A year ago, North Dakota contractor Fisher Sand & Gravel Co. was resorting to personal pitches to President Donald Trump, tours of its privately funded border wall projects, and the federal courts, to gain entry to the massive federal wall construction program along the U.S.-Mexico border.
The combined effort propelled the firm headlong into the federal arena, with a $400-million wall construction award last December from the U.S. Army Corps of Engineers, for 31 miles of border barrier in Arizona, as one of 11 contractors pre-approved to bid for up to $5 billion of budgeted work segments.
It was a coup for a company that pushed its way into the program, even with a heavy construction track record on state and local public works and a web site that touts its past project feats and a fondness for the "tough jobs," including border barriers the firm built on private land to showcase its capabiiities.
Assistance from political supporters such as South Dakota Senate Republican Kevin Cramer, a reported beneficiary of company political donations, helped raise its profile to gain attention from the White House, which is accelerating efforts to deliver on a key Trump campaign promise to finish about 400 miles of wall by year end.
Legal action also has been a tool to gain a competitive edge in the federal arena, and on previous work.
Tommy Fisher, CEO of Fisher Sand & Gravel, appeared frequently on Fox News channels to tout his company's wall-building capabilities. Image: Partial screenshot from Fox Business broadcast |
Fisher Sand & Gravel first made the federal wall building shortlist in 2017 to offer a border wall prototype, which ultimately did not meet Corps or Dept. of Homeland Security specs.
The firm then relied on litigation and a federal bid protest when it failed to be considered to bid on two projects. While the legal actions were dismissed, the firm was late accepted into the group of pre-approved task order bidders last spring.
With no official detail on those developments, media can only speculate on the catalysts, with a December 2019 report in Slate contending that it was then-Homeland Security chief Kirstjen Nielsen who allowed Fisher Sand & Gravel to vie for the $400-million task order it ultimately was awarded, with strong White House pressure.

• MATERIAL SHOWN:
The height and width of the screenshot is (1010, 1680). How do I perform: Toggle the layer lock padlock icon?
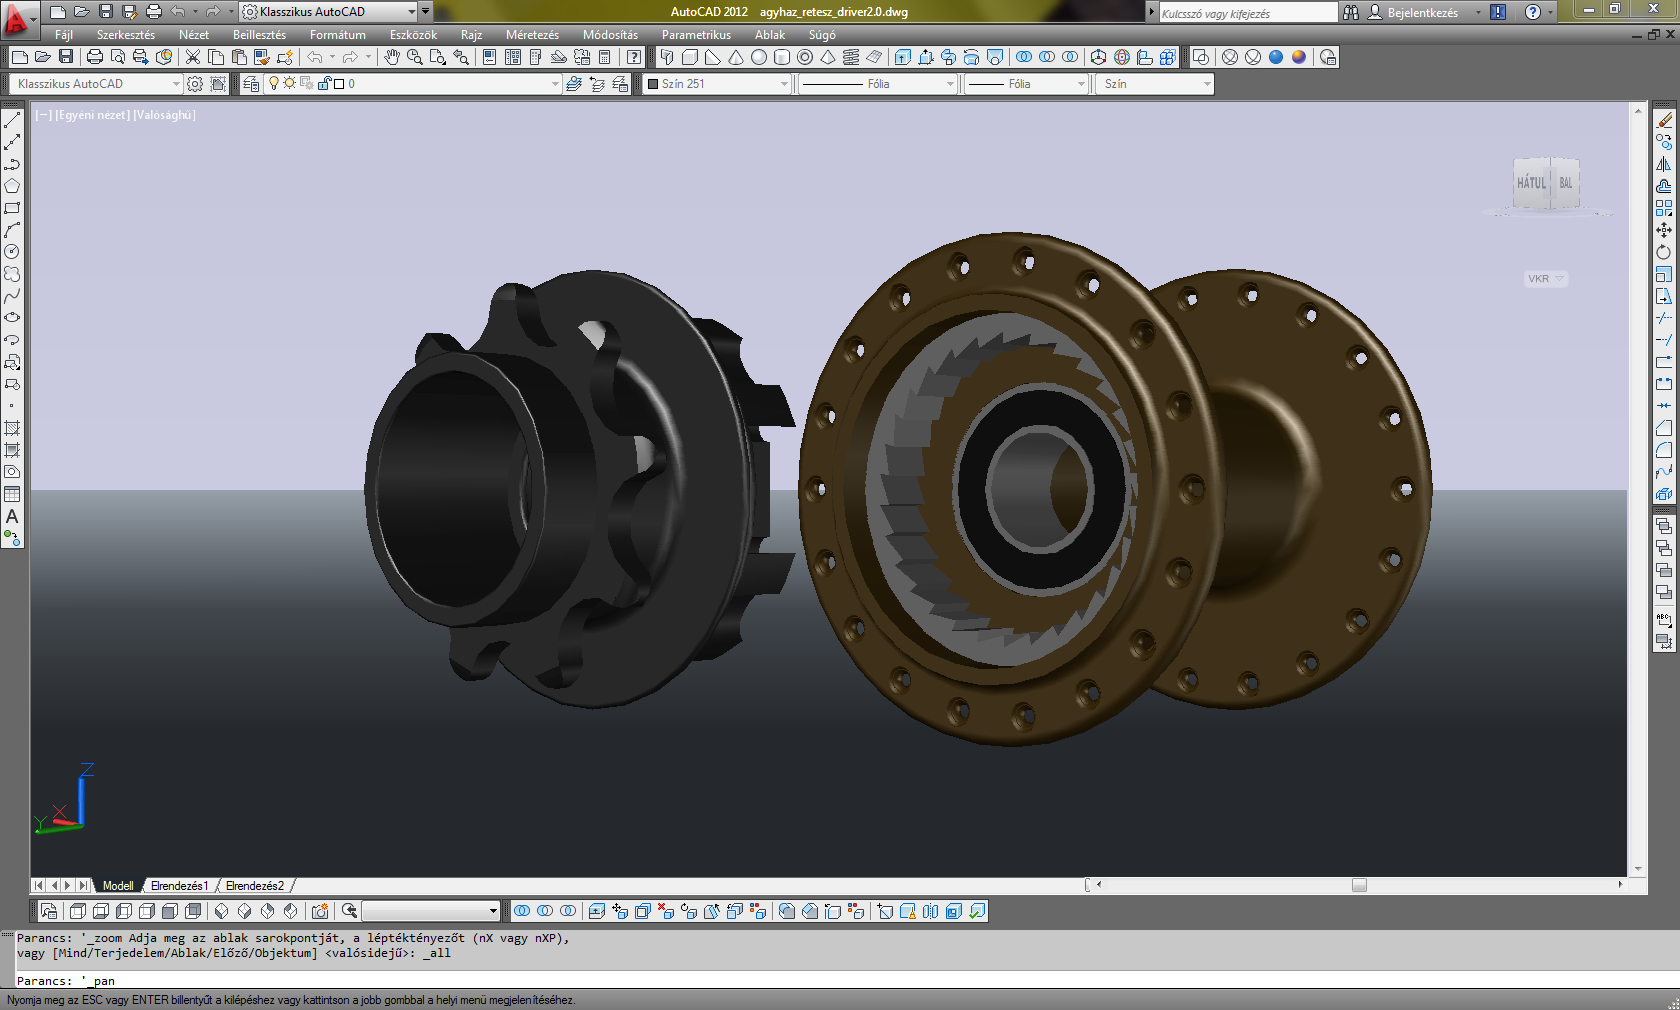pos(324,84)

...

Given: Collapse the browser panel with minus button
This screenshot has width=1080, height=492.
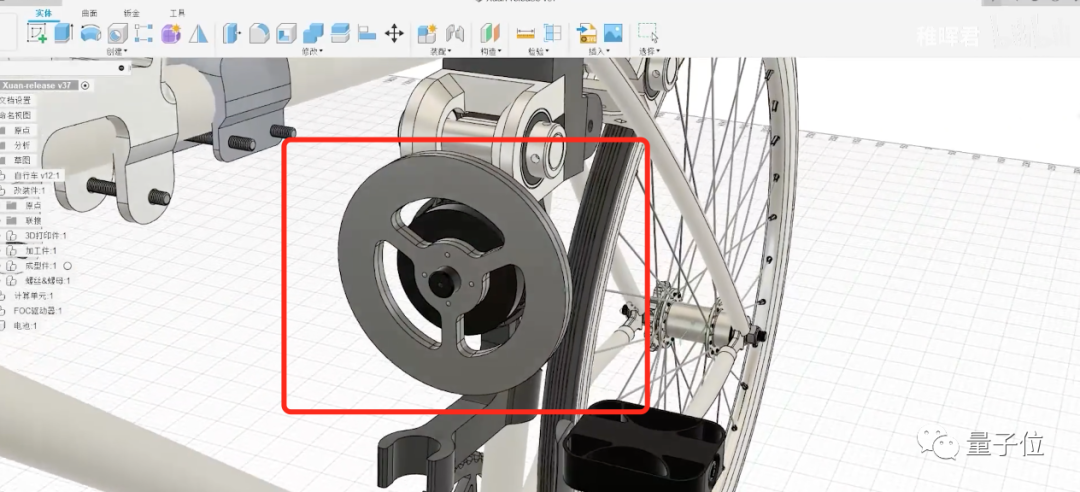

==

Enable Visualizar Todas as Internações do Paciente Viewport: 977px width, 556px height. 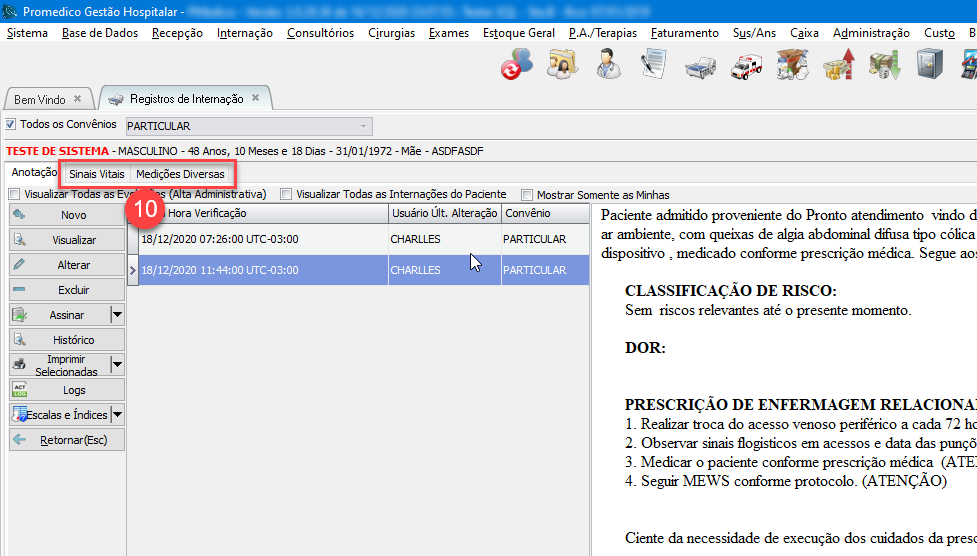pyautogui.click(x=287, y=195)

• STATED GOAL 1: Translate this sentence from the Fisher Sand & Gravel border wall article into Spanish: "Fisher Sand & Gravel first made the federal wall building shortlist in 2017 to offer a border wall prototype, which ultimately did not meet Corps or Dept. of Homeland Security specs."
• STATED GOAL 2: Write the next paragraph of the article about Fisher Sand & Gravel and the federal border wall program, picking up after its final sentence.

• ANSWER 1: Fisher Sand & Gravel entró por primera vez en la lista de preseleccionados para la construcción del muro federal en 2017 con el fin de ofrecer un prototipo de muro fronterizo, que finalmente no cumplió con las especificaciones del Cuerpo de Ingenieros ni del Departamento de Seguridad Nacional.

• ANSWER 2:
A DOD document says the firm is set to receive $270 million by Dec. 30 under that award, with the rest of the $400 million gained if options are exercised.
Private Border Wall
Tommy Fisher, CEO of the family-owned company, had touted its wall design and construction abilities on TV news outlets known to be favored by President Trump. He has also invited Corps and federal border protection officials to view its smaller privately funded border walls on private land, including what is said to be property Fisher himself purchased, in Mission, Texas and Sunland Park, N.M.
But neither Fisher nor other company executives have responded to ENR or other media on its federal and private wall building issues.
New controversy erupted last week over a second Corps award to Fisher Sand & Gravel—a nearly $1.3-billion "task order" for 42 miles of wall in another Arizona segment that is the agency's largest single wall building contract to date. It was made amid ongoing scrutiny of the first wall contract, under investigation since early December by the U.S. Defense Dept. Inspector General, after a House committee request.
Neither task order win is noted on websites of Fisher Sand & Gravel or its parent, Fisher Industries.
House Homeland Security Committee Chairman Rep. Bennie Thompson, (D-Miss) questioned the latest award, while the IG probe is ongoing and may not finish until at least June, a government source told ENR.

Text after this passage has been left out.